• Provided information:
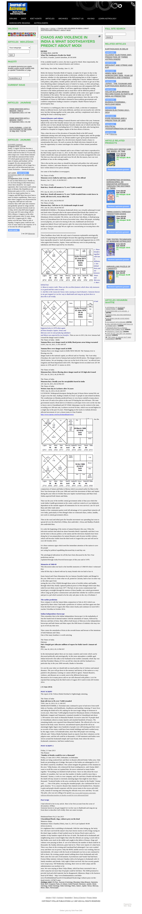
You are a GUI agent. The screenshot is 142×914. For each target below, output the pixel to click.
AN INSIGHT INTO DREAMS (116, 322)
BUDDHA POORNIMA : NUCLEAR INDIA (115, 103)
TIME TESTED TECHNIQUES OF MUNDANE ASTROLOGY (119, 240)
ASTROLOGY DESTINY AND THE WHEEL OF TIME (119, 150)
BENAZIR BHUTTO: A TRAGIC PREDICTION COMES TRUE (116, 328)
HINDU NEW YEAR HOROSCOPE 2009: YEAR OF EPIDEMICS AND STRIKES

• Task instructions: Copy out all of the lines above word for word, leaving the pictures out.

• Response for this exercise:
You are a GUI agent. The screenshot is 142×914. For each target below, output the pixel to click.
AN INSIGHT INTO DREAMS (116, 322)
BUDDHA POORNIMA : NUCLEAR INDIA (115, 103)
TIME TESTED TECHNIQUES OF MUNDANE ASTROLOGY (119, 240)
ASTROLOGY DESTINY AND THE WHEEL OF TIME (119, 150)
BENAZIR BHUTTO: A TRAGIC PREDICTION COMES TRUE (116, 328)
HINDU NEW YEAR HOROSCOPE 2009: YEAR OF EPIDEMICS AND STRIKES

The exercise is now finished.